Einen widerlichen Akt orientalischer Barbarei erlaubten sich einige in Schweden ansässige Tunesier mit einer Katze. Die Vorfahren der Schweden von morgen schnitten dem Tier kurzerhand den Kopf ab, und hielten diesen, ebenso wie den Körper und das dafür verwendete Messer, „mutig“ in eine Kamera.

Weil das noch nicht reicht, teilten sie diesen Moment stolzer orientalischer Männlichkeit via Facebook mit dem Rest der schweden- und weltweiten Internetgemeinde.

Immerhin fühlte sich die schwedische Polizei noch zuständig und ermittelte die Täter anhand ihrer Facebook-Profile: Hama Tchaki ist der offenkundige Rädelsführer und hält im Mittelpunk stehend den Katzenkopf. Youssef Ben Ali hält den Katzenkörper und das Messer, des sicher als Schächtübung deklarierten barbarischen Aktes der Tierquälerei. Kuorbam Uomama ist der Anlehnungsbedürftige mit der Baseballkappe und im Hintergrund drängt sich noch Firas Mani auf das Foto, um in dieser Heldengalerie ja nicht vergessen zu werden.
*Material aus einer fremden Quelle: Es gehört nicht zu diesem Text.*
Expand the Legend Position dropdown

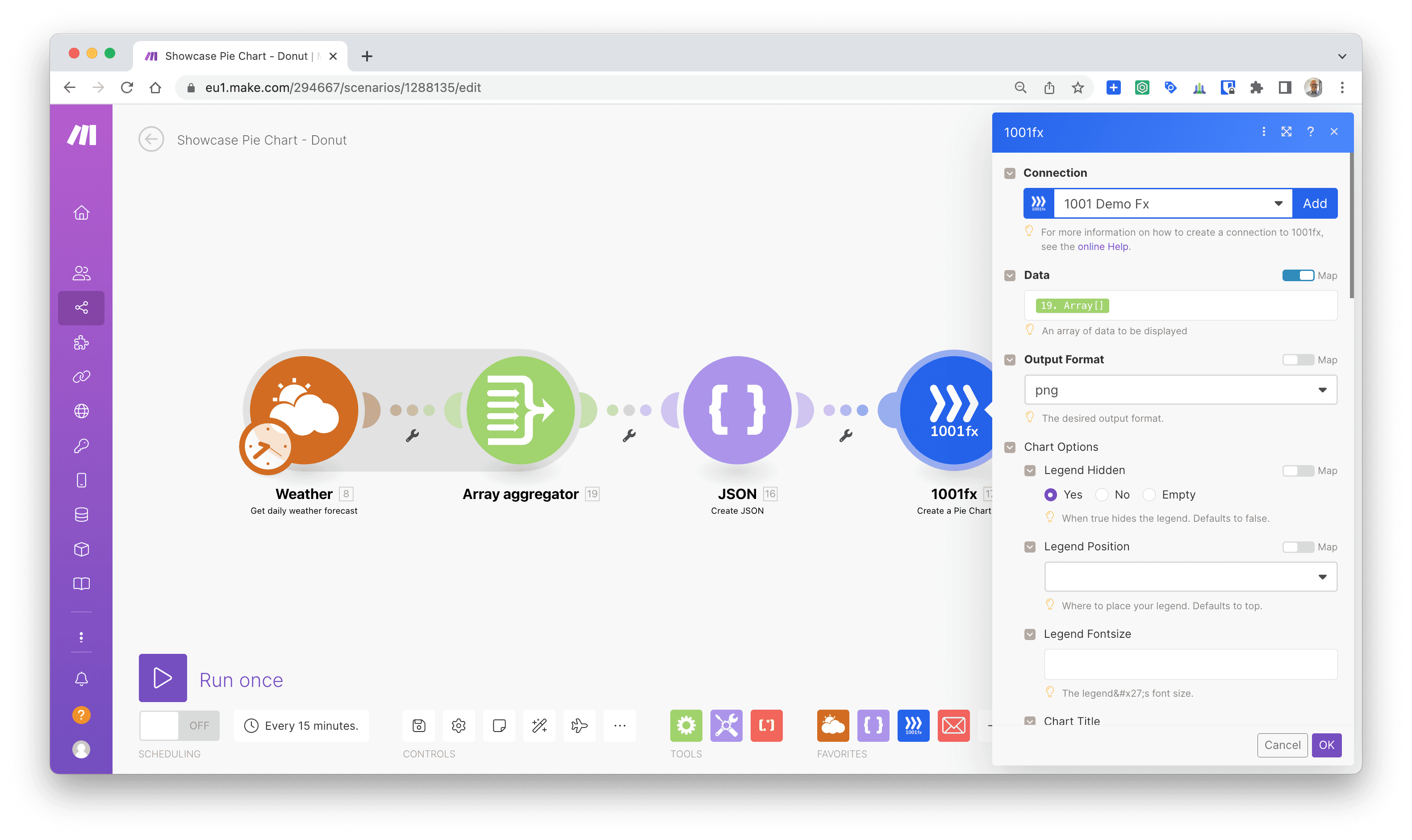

Ob das Orientalen-Quartett mit Konsequenzen zu rechnen hat? Vielleicht bleibt es bei freundlichen Ermahnungen, da sie ja nicht wissen konnten, dass man das in Schweden nicht darf. Vielleicht müssen sie auch das schwedische Tierschutzgesetz abschreiben – oder bei glaubhaft gemachtem Analphabetismus Sozialstunden in einem Streichelzoo schieben.

Man könnte sich weiter sarkastisch mit dieser Viererbande auseinandersetzen, wenn das alles nicht so ernst wäre. Während sich ihre altschwedischen männlichen Altersgenossen damit beschäftigen, wie man gendergerecht einem Mädchen den Hof macht und seine Aggressivität kontrolliert, üben diese Neu-Schweden einfach mal so das Messern und den Nach-Weltfinanzcrash-Bürgerkrieg. Vielleicht getreu dem Motto: „Heute messern wir Katzen und morgen die ganze Welt?“

Es passiert alles vor unseren Augen. Keine Claudia Roth – oder ihr schwedisches Pendant Asa Romson – soll hinterher einmal behaupten, man habe es nicht gewusst!